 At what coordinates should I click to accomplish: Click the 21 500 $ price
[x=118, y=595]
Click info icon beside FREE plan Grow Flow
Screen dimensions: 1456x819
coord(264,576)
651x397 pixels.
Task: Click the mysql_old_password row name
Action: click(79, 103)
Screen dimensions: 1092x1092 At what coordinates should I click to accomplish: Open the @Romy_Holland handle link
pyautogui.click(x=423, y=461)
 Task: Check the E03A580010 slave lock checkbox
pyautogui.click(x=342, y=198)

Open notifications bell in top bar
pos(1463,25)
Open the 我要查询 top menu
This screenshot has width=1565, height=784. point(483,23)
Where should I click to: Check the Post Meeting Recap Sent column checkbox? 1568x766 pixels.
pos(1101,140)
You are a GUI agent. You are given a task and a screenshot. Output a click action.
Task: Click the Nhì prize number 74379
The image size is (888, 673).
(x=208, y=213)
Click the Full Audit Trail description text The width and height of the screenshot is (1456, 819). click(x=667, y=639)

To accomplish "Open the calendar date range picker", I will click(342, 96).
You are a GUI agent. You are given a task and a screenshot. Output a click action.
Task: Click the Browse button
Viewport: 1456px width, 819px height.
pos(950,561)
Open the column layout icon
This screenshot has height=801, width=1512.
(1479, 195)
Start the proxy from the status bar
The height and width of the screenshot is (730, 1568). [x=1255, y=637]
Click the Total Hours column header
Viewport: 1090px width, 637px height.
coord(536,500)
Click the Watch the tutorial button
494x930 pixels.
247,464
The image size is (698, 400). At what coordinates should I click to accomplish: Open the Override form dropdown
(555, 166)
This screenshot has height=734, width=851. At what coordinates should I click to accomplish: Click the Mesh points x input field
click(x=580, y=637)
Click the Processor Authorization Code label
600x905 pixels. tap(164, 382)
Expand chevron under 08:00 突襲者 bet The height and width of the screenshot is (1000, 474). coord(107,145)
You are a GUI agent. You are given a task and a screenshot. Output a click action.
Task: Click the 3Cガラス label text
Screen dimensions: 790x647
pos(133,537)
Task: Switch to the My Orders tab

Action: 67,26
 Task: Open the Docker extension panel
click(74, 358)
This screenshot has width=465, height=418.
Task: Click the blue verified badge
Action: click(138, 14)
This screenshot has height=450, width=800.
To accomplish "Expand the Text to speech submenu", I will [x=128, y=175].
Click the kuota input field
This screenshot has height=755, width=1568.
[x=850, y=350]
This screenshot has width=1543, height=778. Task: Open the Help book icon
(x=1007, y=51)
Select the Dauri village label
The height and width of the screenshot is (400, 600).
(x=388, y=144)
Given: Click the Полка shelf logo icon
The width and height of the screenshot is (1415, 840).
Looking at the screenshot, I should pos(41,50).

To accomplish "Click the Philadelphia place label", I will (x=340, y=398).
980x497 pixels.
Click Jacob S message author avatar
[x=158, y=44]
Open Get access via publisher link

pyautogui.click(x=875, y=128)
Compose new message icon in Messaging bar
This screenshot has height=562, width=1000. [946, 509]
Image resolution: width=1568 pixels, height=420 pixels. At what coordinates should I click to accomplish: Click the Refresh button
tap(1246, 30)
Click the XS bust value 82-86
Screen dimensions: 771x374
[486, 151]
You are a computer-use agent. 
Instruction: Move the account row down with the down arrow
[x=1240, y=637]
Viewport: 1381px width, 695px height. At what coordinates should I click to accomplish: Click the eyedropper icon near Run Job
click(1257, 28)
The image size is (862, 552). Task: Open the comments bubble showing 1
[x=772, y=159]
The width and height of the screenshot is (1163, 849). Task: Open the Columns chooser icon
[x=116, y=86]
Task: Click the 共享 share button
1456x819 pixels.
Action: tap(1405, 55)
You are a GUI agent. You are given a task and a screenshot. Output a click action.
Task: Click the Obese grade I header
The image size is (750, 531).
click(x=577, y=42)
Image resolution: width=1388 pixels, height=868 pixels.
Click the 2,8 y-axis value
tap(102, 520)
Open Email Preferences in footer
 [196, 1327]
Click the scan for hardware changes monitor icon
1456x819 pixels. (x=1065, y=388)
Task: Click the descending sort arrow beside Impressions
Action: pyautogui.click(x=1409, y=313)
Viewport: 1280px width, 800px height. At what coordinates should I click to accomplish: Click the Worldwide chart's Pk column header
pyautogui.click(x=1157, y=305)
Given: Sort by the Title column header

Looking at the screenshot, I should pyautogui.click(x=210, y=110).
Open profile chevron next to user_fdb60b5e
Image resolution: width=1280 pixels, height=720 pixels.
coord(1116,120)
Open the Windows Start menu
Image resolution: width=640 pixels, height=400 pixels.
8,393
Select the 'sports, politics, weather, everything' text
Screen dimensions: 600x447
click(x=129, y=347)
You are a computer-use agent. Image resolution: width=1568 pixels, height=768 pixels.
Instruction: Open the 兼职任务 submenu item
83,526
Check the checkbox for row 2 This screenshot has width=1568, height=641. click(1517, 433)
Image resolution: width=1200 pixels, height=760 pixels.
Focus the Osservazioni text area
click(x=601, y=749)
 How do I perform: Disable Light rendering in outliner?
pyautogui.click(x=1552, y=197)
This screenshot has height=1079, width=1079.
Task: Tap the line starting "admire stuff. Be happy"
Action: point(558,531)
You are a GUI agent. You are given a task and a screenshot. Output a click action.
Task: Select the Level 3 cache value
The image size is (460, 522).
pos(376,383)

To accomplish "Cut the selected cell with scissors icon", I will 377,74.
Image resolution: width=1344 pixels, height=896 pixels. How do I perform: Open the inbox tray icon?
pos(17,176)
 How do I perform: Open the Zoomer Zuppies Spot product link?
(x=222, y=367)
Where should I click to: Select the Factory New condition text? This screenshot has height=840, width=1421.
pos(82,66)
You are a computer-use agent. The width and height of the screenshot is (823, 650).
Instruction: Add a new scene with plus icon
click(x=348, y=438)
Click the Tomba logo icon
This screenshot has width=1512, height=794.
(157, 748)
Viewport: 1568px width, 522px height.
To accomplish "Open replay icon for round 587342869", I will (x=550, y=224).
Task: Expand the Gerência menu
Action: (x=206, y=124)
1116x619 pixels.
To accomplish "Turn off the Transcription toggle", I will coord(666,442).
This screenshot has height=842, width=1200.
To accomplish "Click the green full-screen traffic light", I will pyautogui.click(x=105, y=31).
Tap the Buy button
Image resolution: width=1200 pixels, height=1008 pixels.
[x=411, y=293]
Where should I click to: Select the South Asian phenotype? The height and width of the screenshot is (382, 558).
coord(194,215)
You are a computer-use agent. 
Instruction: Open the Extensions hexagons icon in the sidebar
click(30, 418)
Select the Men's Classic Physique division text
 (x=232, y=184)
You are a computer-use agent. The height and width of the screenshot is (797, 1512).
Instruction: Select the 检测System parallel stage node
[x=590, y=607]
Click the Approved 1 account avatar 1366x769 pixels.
◇ ◇ ◇ ◇ ◇
### Problem requirements
Reproduce the items verbatim, from the first line through the line containing "Action: click(79, 103)".

### Output of the task
 At what coordinates should I click to accomplish: Click the 21 500 $ price
[x=118, y=595]
Click info icon beside FREE plan Grow Flow
Screen dimensions: 1456x819
coord(264,576)
651x397 pixels.
Task: Click the mysql_old_password row name
Action: click(79, 103)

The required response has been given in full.